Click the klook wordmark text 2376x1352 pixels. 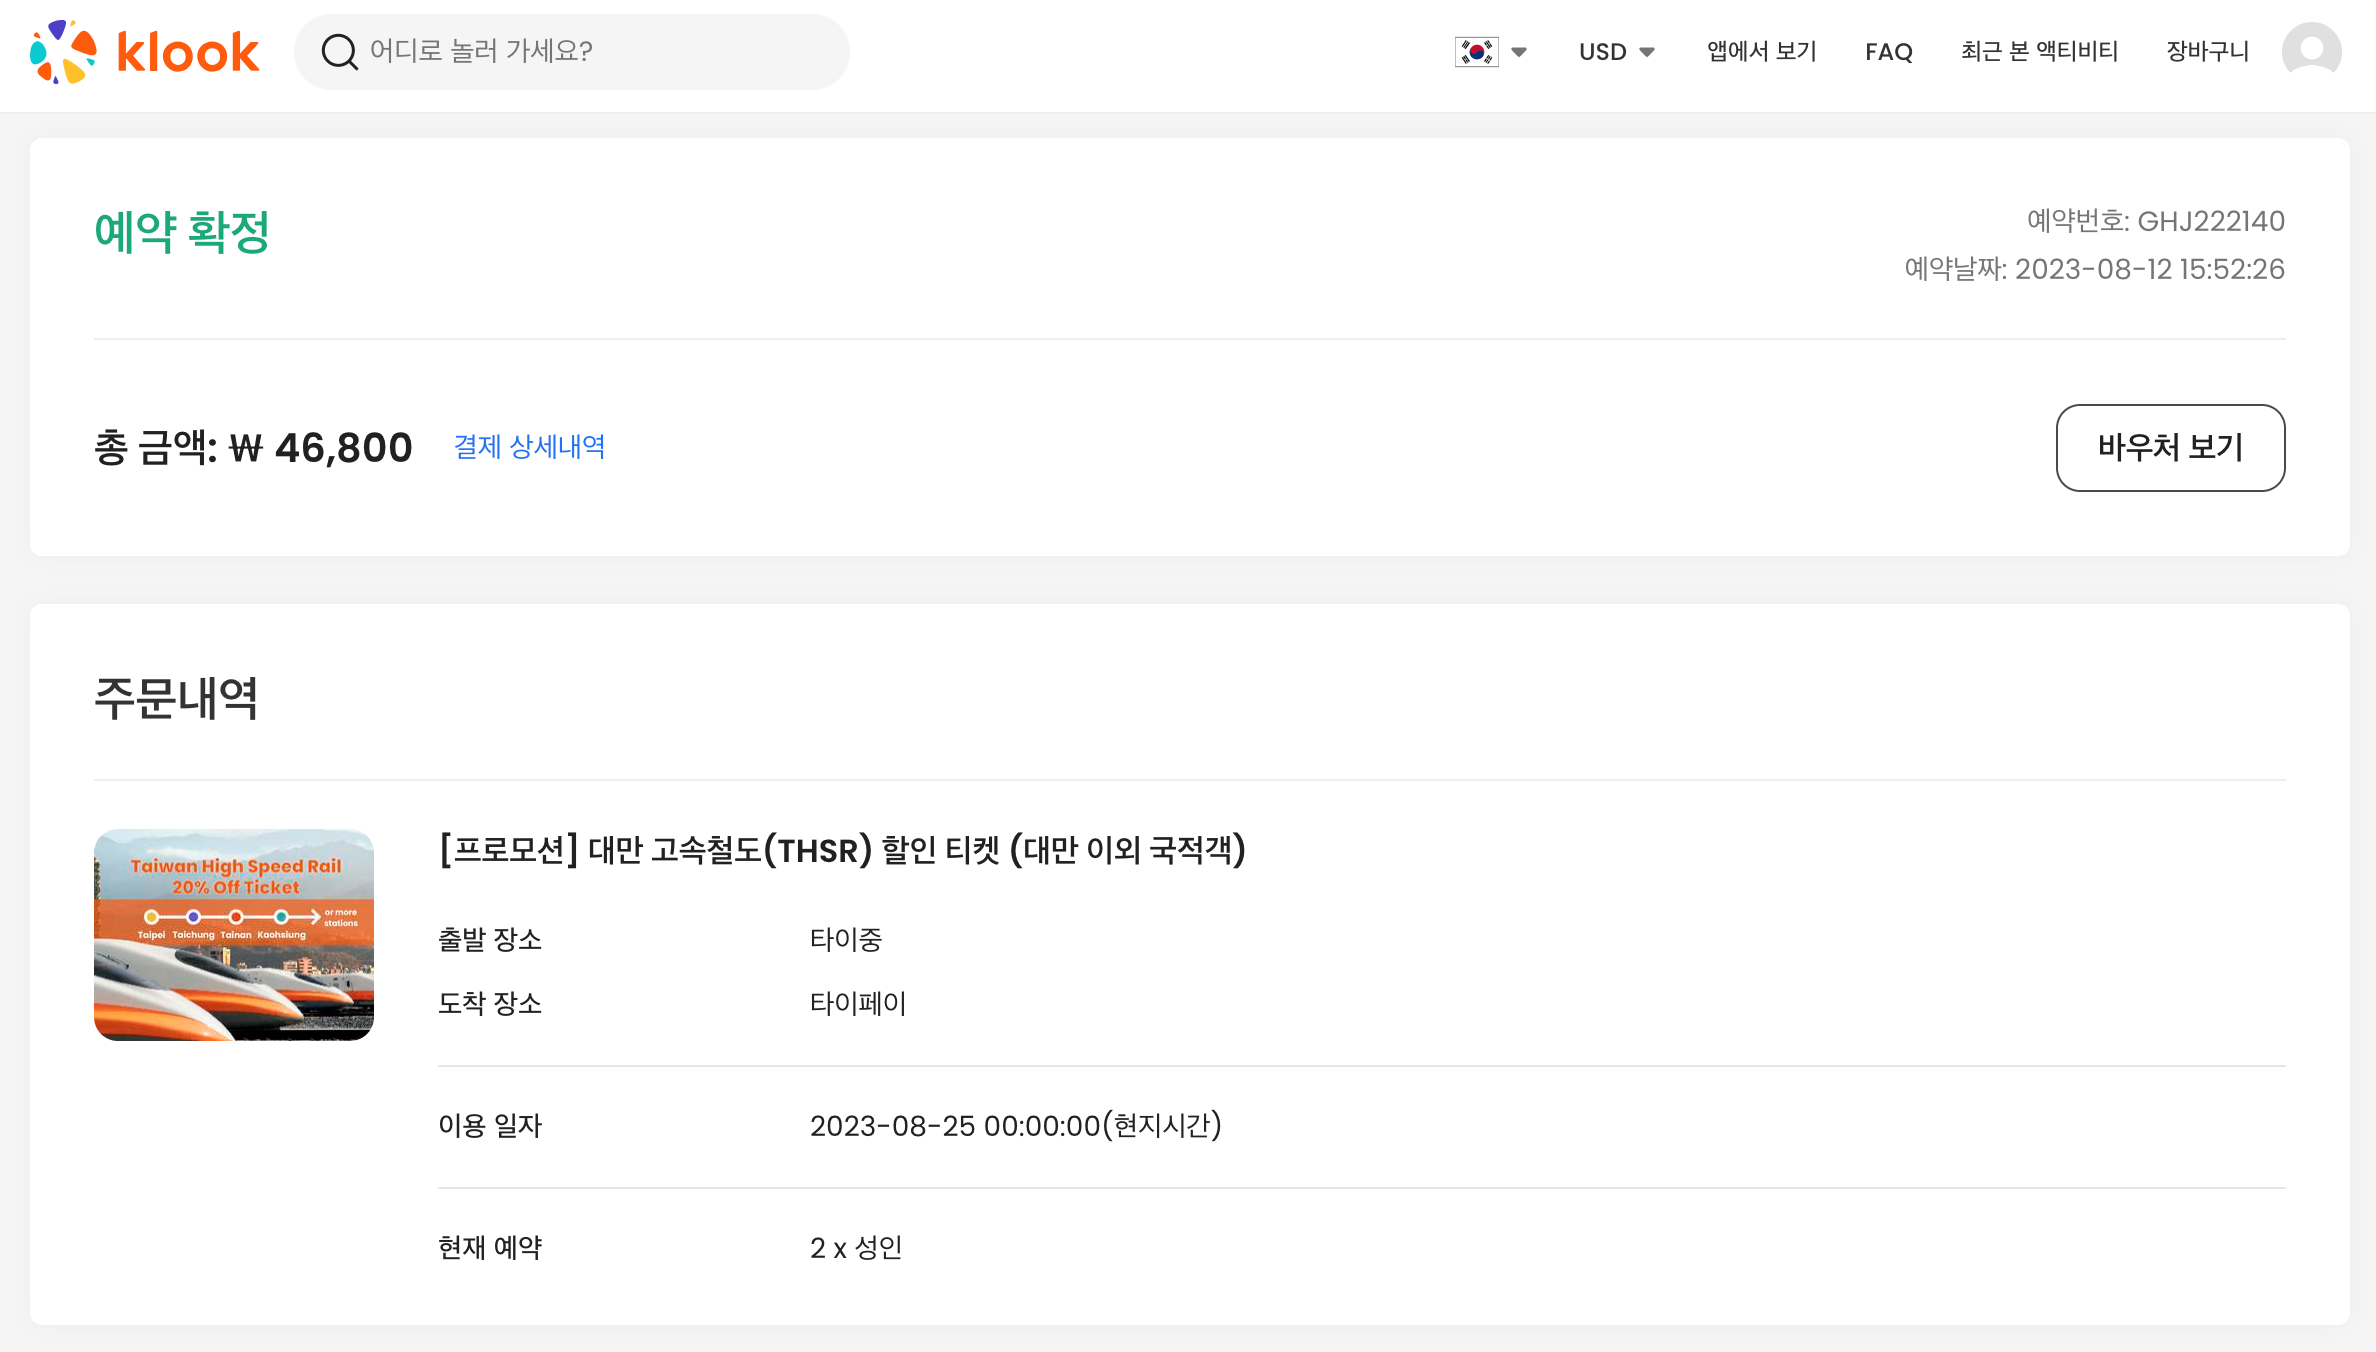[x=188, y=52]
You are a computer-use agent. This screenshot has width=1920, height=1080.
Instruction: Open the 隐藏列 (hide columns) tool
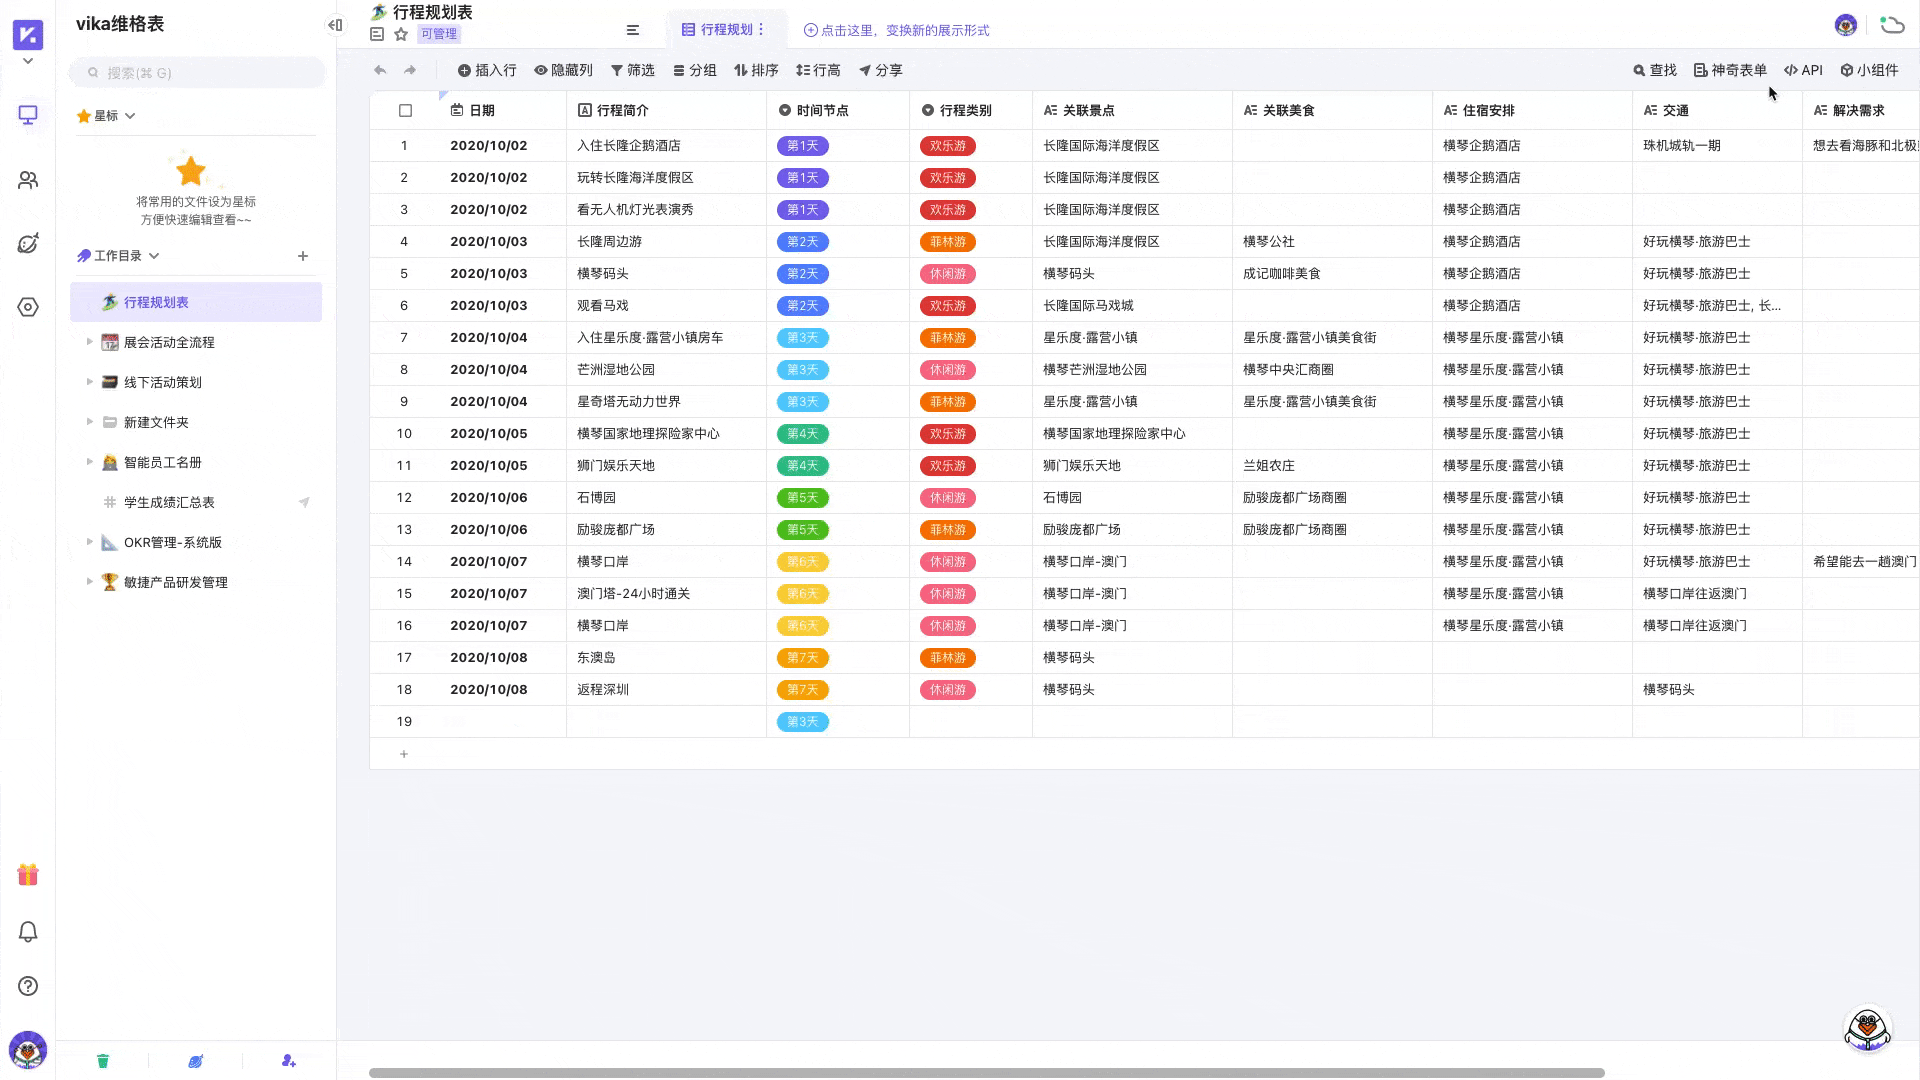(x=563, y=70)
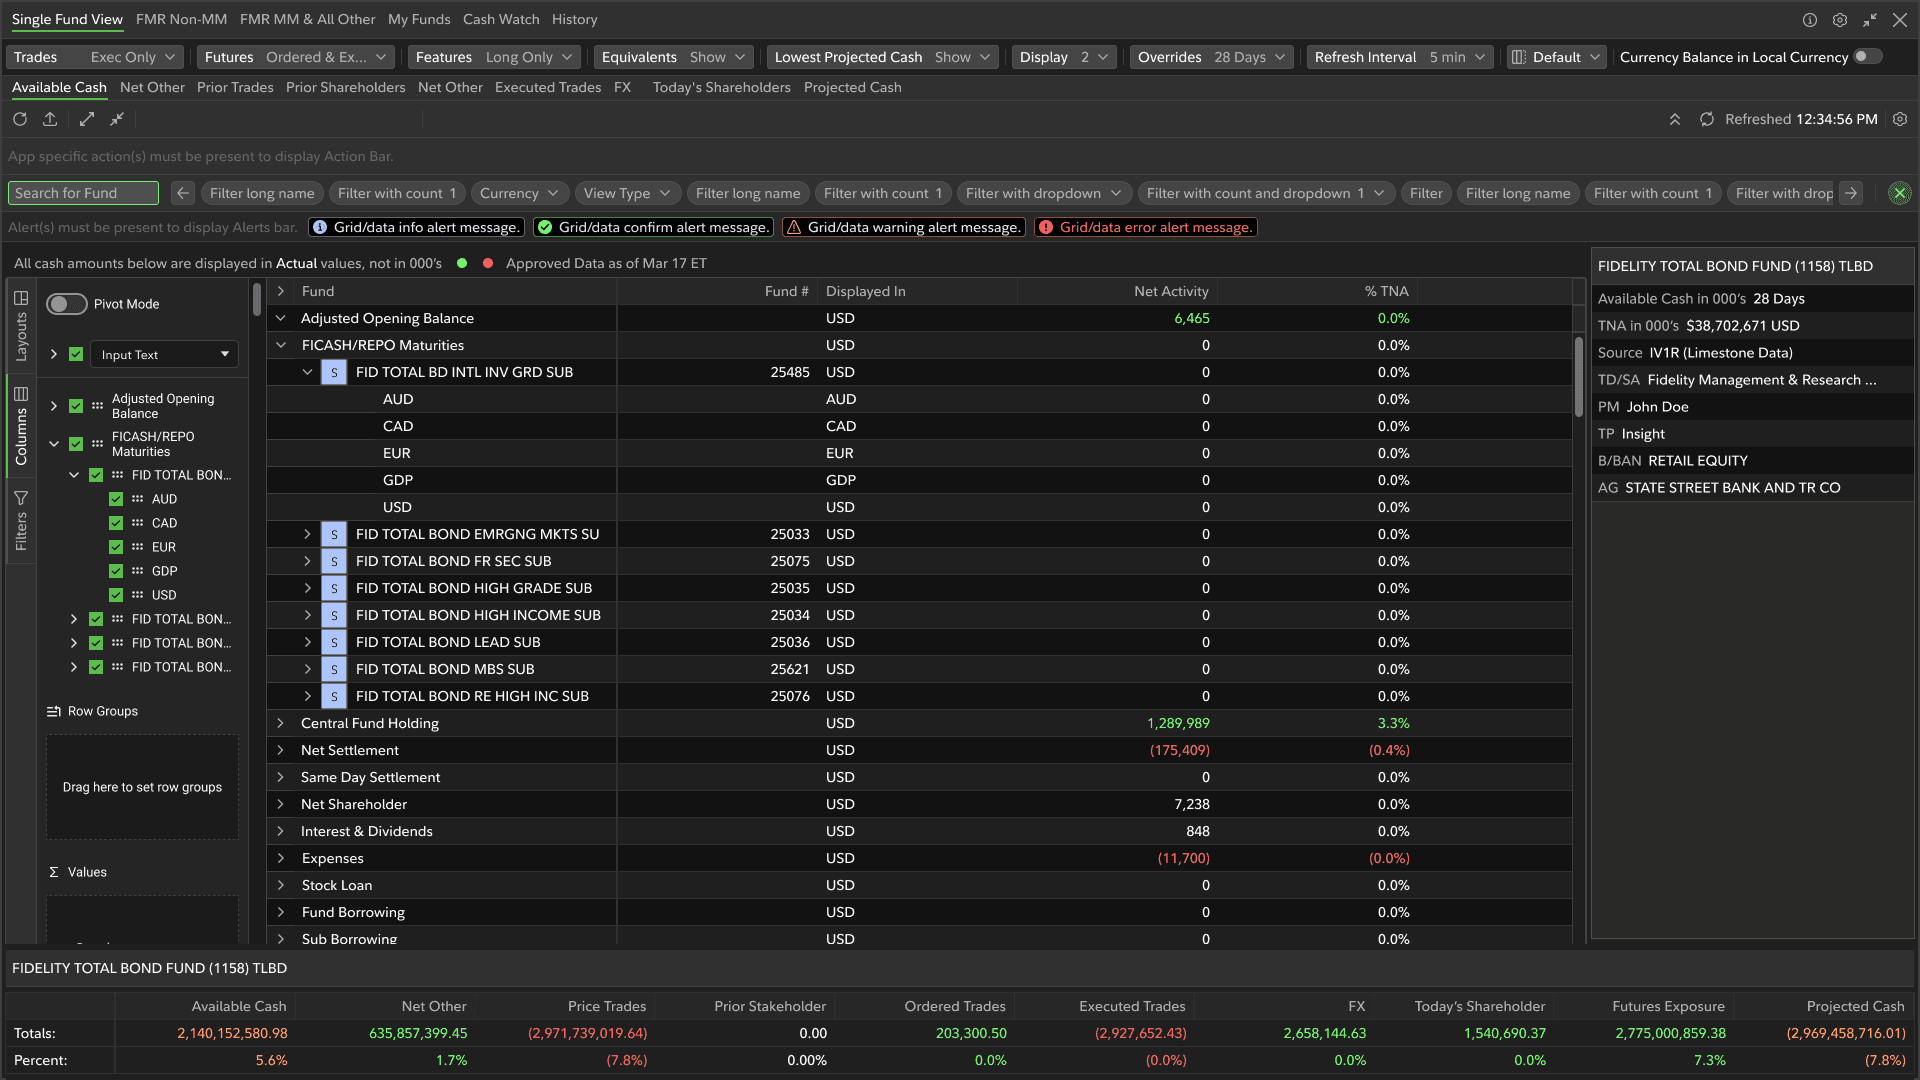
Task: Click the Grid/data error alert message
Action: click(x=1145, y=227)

● ● ● ● ● ● ●

**Task prompt:**
Reproduce, exactly and without pictures, the lines above from the one containing "You are a computer-use" through the last line of the material, both ends included, and nothing more.

**Task answer:**
You are a computer-use agent. This screenshot has width=1920, height=1080.
Instruction: Open the 隐藏列 (hide columns) tool
(x=563, y=70)
Task: Click the Grid/data error alert message
Action: click(x=1145, y=227)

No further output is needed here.